Updated

Rwanda's military is providing weapons and refuge to an ex-warlord indicted for war crimes and whose fighters have launched a new rebellion in neighboring eastern Congo, an international human rights group said Monday.

The International Criminal Court has sought the arrest of Bosco Ntaganda for years, though Congo's government had allowed him to operate freely as a general in its army, only recently vowing to capture him.

Human Rights Watch said Monday it also had evidence that Ntaganda and his supporters were evading capture with the help of the Rwandan military. The renegade general is believed to have been born in Rwanda and has close ties there.

The New York-based group said Rwandan military officials had given Ntaganda's fighters machine guns and grenades, breaking a U.N. embargo. The group also said Rwandan army officials had provided up to 300 fighters, some of whom had been forcibly recruited.

"Arming Ntaganda enables further grave abuses by a man already wanted for war crimes," said Anneke Van Woudenberg, senior Africa researcher at Human Rights Watch. "The Rwandan government should investigate the serious allegations of support for Ntaganda by its military officials and help the Congolese government arrest and transfer him to the ICC."

The Rwandan government has denied any involvement in the rebellion that has further destabilized a region long in turmoil.

Last week, Rwanda's Foreign Minister Louise Mushikiwabo dismissed claims that Rwandans recruited and trained for the Rwandan army have been transferred to eastern Congo to fight for the rebels, as "categorically false and dangerous."

Eastern Congo has been engulfed in fighting since the 1994 Rwanda genocide, in which at least 500,000 Tutsis and moderate Hutus were slaughtered by Hutu militias before a Tutsi-led rebel army took power in Rwanda.

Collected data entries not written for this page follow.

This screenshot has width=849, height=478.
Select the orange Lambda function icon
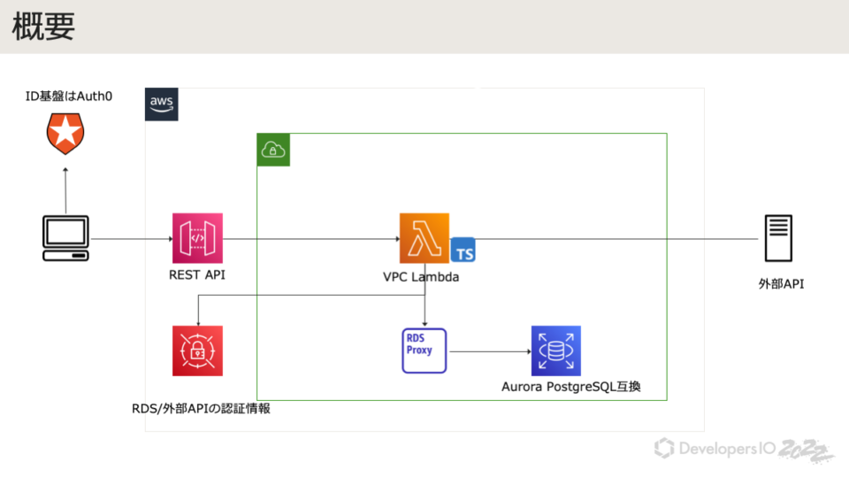pyautogui.click(x=425, y=238)
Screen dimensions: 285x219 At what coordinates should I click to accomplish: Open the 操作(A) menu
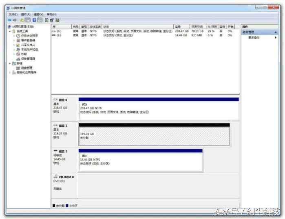point(25,14)
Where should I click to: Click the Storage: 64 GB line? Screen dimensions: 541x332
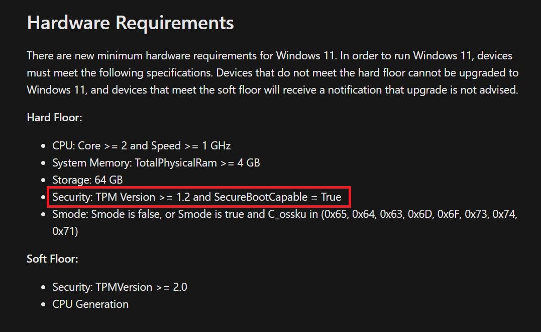pyautogui.click(x=87, y=180)
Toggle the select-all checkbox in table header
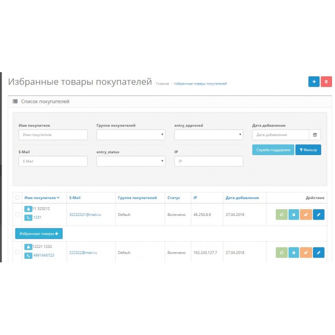The width and height of the screenshot is (335, 335). (18, 197)
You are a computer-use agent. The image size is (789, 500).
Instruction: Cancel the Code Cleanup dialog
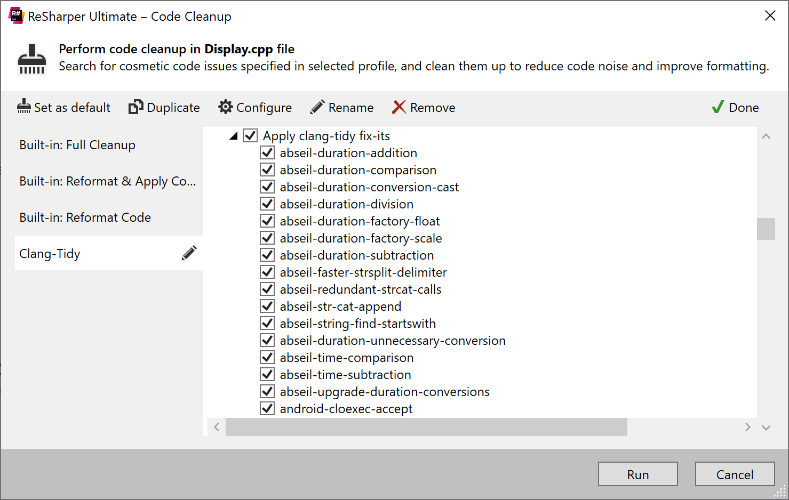(x=735, y=474)
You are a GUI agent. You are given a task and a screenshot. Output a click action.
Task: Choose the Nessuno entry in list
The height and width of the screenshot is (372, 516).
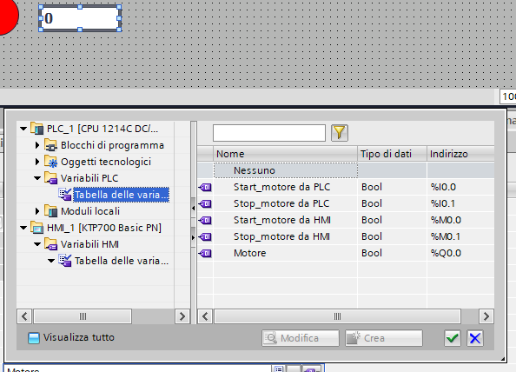click(285, 170)
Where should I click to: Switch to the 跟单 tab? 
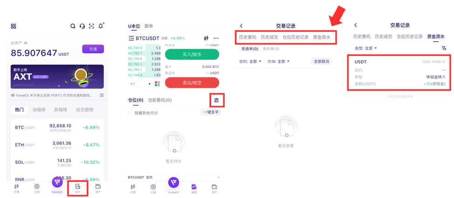pyautogui.click(x=149, y=26)
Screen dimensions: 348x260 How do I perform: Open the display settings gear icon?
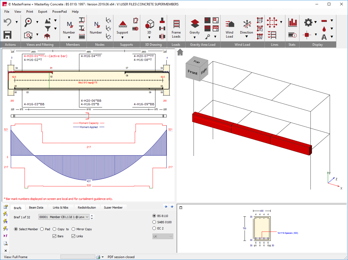[308, 22]
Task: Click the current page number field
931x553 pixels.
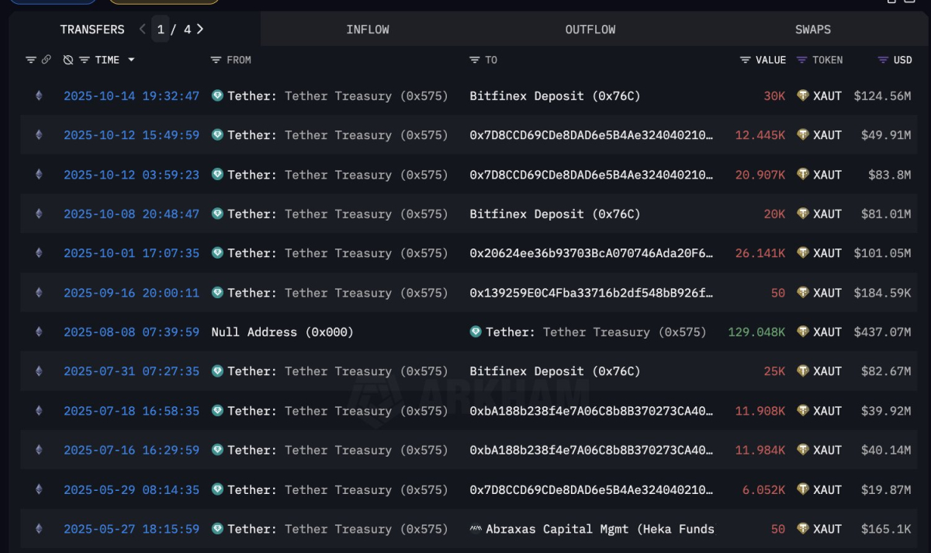Action: (x=161, y=30)
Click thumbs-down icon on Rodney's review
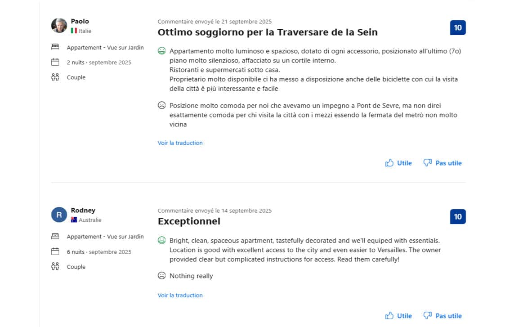The image size is (523, 327). [x=428, y=316]
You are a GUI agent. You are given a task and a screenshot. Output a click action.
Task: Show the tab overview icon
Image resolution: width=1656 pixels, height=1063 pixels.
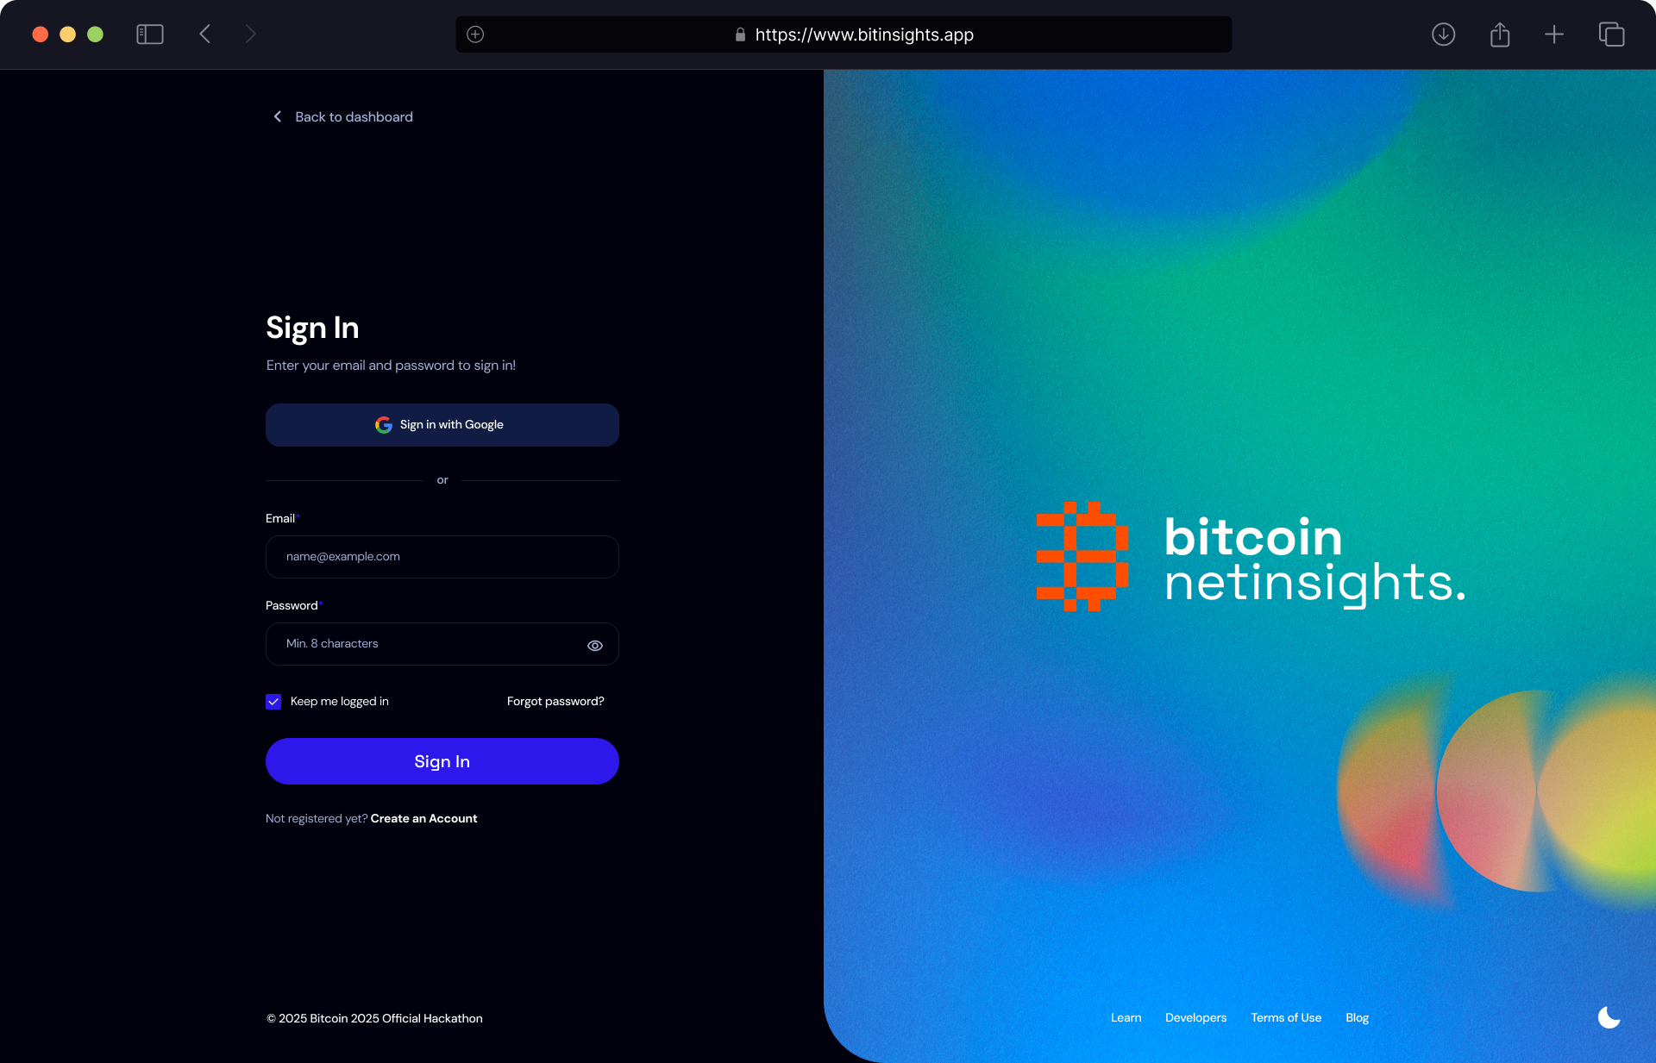tap(1611, 34)
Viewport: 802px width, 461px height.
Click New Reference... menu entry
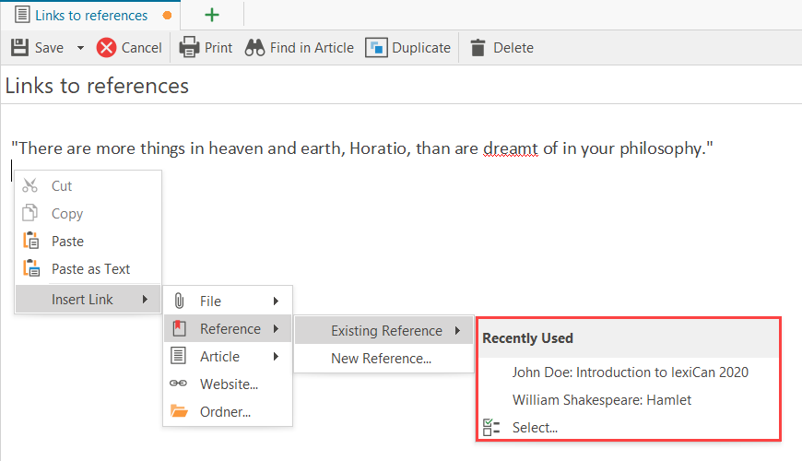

More than 1 million Rwandan Hutus fled across the border into Congo, and Rwanda has invaded Congo to take action against Hutu militias there.

Ntaganda, who is a Tutsi, was once a feared warlord until he joined the Congolese army in 2009 as a general following a peace deal that paved the way for him and his men to be integrated into the military.

He was allowed to live freely in the provincial capital of Goma, where he played tennis and dined at top restaurants despite an International Criminal Court indictment for war crimes allegedly committed by troops under his command, including the forced recruitment of children.

In April, however, the agreement between the former warlord and the Congolese government disintegrated, and he and his troops defected.

The Congolese government has said that it believes Ntaganda to be the force behind a new rebel group known as M23. However, the group has said that theirs is a separate rebellion and Ntaganda is not with them, a claim that is countered by some who defected and later spoke to Human Rights Watch investigators.

Ntaganda's whereabouts are unknown, though Human Rights Watch said witnesses report spotting him meeting with a Rwandan military officer inside Rwanda. Ntaganda is on a U.N. Security Council sanctions list, which should bar him from travel outside Congo.